Un écran noir rapide, puis un homme nous apparaît, assis sur son fauteuil. C’est bien Emmanuel que nous voyons. En août 1993, il subit un abus sexuel de la part du prêtre Hubert. Durant des années, Emmanuel vit avec ce traumatisme enfoui en lui, presque secret, sans soutien, et c’est le 2 décembre 2021, après avoir reçu une lettre de ce même prêtre, qu’il se rend à la gendarmerie pour y effectuer une déposition.
C’est cette déposition qui sert de fil conducteur à tout le film de Claudia Marschal, documentariste qui signe ici son premier long-métrage pour le cinéma. La parole prend alors une place importante dans ce film puisqu’il permet à Emmanuel de se livrer, de sortir du silence qui le tiraille depuis toutes ces années.
Force est de constater que La Déposition prouve d’un certain courage : celui de parler, de se livrer et surtout de se confronter aux regards extérieurs. C’est ce que dit de multiples fois Emmanuel dans le film, qui affirme avoir peur du regard des autres. Pourtant ici la parole est l’unique document qui pourrait servir à l’enquête : mais alors que serait-ce s’il se trouve trop fragile, trop faible pour faire tomber le prêtre Hubert ? C’est bien la peur qui réside de ce film, et l’horreur de celui-ci demeure dans cette phrase de fin, écrite de toutes lettres (accablantes) : « Le curé Hubert nie les faits qui lui sont reprochés. Il exerce toujours dans son diocèse ».
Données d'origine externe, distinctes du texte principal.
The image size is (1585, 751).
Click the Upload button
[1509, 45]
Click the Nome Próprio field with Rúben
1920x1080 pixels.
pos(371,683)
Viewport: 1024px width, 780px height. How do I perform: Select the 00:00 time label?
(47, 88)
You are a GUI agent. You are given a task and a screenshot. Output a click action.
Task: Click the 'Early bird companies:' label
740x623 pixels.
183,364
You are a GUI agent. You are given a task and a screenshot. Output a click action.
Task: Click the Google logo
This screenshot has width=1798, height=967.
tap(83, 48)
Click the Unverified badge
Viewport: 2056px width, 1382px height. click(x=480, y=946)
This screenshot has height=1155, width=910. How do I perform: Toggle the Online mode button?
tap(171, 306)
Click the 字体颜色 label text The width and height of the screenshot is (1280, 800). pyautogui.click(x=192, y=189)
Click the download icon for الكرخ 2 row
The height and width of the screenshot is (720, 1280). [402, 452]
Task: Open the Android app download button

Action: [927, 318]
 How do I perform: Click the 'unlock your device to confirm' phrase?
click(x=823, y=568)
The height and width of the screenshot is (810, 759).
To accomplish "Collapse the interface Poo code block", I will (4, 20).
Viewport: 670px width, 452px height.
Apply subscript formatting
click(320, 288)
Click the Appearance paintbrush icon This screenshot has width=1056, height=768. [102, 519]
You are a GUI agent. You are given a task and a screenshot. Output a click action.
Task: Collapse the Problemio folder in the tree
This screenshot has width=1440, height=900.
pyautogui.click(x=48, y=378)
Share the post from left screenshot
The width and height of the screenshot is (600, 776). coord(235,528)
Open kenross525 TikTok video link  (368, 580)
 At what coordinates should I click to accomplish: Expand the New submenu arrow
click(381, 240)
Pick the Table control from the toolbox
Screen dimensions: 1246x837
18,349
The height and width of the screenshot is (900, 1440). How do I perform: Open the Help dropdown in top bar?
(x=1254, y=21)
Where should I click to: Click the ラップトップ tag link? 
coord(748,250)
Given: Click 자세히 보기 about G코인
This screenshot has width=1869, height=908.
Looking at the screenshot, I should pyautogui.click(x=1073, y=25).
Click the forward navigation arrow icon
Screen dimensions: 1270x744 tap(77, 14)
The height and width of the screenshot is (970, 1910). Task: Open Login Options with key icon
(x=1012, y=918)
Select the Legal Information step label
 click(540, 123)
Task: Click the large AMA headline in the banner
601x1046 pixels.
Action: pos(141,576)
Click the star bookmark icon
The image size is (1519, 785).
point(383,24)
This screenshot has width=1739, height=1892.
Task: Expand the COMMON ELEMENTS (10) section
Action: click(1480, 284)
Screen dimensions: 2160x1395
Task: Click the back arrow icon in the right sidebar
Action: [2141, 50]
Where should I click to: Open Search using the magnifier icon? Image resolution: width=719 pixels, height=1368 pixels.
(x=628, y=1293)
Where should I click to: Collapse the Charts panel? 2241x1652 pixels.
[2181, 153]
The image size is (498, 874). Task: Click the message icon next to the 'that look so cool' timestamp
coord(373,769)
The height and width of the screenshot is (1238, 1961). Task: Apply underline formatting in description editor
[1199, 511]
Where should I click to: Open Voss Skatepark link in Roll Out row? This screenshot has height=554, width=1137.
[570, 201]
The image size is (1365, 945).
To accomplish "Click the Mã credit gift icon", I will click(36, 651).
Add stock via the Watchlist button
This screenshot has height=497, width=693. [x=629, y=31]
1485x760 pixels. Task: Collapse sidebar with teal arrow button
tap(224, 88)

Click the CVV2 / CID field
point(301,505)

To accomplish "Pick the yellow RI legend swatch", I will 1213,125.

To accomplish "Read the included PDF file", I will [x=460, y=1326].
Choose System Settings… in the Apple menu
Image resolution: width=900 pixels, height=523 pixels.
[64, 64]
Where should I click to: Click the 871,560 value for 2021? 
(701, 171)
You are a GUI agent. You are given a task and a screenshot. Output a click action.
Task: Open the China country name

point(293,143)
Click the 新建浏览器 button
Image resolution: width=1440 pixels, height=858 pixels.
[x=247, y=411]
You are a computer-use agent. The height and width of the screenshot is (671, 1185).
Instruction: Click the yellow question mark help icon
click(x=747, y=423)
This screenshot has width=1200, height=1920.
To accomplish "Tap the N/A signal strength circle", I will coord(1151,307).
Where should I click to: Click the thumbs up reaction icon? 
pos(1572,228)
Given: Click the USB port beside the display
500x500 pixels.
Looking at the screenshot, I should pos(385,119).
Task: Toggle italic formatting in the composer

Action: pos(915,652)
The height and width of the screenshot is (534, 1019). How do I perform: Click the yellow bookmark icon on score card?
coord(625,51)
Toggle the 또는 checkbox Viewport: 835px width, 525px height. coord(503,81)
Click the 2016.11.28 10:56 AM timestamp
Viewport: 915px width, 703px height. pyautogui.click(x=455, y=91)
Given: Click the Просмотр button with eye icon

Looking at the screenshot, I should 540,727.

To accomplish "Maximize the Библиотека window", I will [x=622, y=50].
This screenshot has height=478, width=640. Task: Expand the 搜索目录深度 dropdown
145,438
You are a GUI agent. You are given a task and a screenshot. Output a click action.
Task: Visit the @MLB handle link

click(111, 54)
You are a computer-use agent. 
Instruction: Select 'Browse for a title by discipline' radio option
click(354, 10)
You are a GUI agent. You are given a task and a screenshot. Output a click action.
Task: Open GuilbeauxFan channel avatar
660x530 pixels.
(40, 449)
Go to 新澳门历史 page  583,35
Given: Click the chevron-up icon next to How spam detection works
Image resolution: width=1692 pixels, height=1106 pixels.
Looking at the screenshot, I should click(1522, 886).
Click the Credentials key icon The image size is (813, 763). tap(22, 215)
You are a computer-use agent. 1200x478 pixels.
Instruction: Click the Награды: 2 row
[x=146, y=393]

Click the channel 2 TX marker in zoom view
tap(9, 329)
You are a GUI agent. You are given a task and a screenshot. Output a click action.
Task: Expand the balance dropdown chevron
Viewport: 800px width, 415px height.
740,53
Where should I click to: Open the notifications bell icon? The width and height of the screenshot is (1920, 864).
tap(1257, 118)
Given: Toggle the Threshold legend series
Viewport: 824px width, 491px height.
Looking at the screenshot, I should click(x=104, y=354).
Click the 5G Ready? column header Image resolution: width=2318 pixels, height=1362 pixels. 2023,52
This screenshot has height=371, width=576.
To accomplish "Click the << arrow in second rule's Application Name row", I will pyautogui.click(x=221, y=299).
Les figures maternelles et paternelles sont aussi un élément clé de ce film. Les parents d’Emmanuel, restaurateurs, étaient beaucoup pris dans leur métier qui leur demandait beaucoup, au point de délaisser leurs trois enfants. Emmanuel trouve alors une figure rassurante chez le prêtre Hubert, avant cette fameuse journée pluvieuse d’août 1993. Cette figure change alors pour laisser place à un véritable traumatisme. Emmanuel se tourne alors vers ses parents qui ne savent que faire et préfèrent laisser l’histoire se noyer dans le temps ; pourtant le jeune garçon grandit mais jamais n’oublie. Claudia Marschal, sa cousine, profite donc de sa caméra et de ses études cinématographiques pour écouter Emmanuel. Un récit épouvantable et tragique naît alors de cette prise de parole qui prend trait sous une voix off à certains moments, parfois face caméra, ou bien directement face à son père, Robert. Cette scène d’ailleurs, que Claudia Marschal filme en un sublime plan séquence, met le père d’Emmanuel au pied du mur en quelque sorte, face à son fils, privé de son droit à la parole à la demande d’Emmanuel. Robert assiste en silence à la conversation entre l’archevêque de Strasbourg et son fils, les mots sont forts, et l’histoire toujours aussi bouleversante. Le plan séquence de la cinéaste permet à cette scène de filmer cet épisode de la manière la plus naturelle possible ; Robert se montre de la plus profonde attention, n’hésite pas à rapprocher constamment les hauts parleurs pour ne pas perdre un seul mot. Évidemment, cela diffère de tout ce qu’Emmanuel avait pu nous dire des réactions de son père vis-à-vis de cette affaire, lui qui aujourd’hui est prêt – peut-être tard certes, mais il n’est jamais trop tard pour ce genre d’histoire tragique – à se retourner vers le passé et l’accepter.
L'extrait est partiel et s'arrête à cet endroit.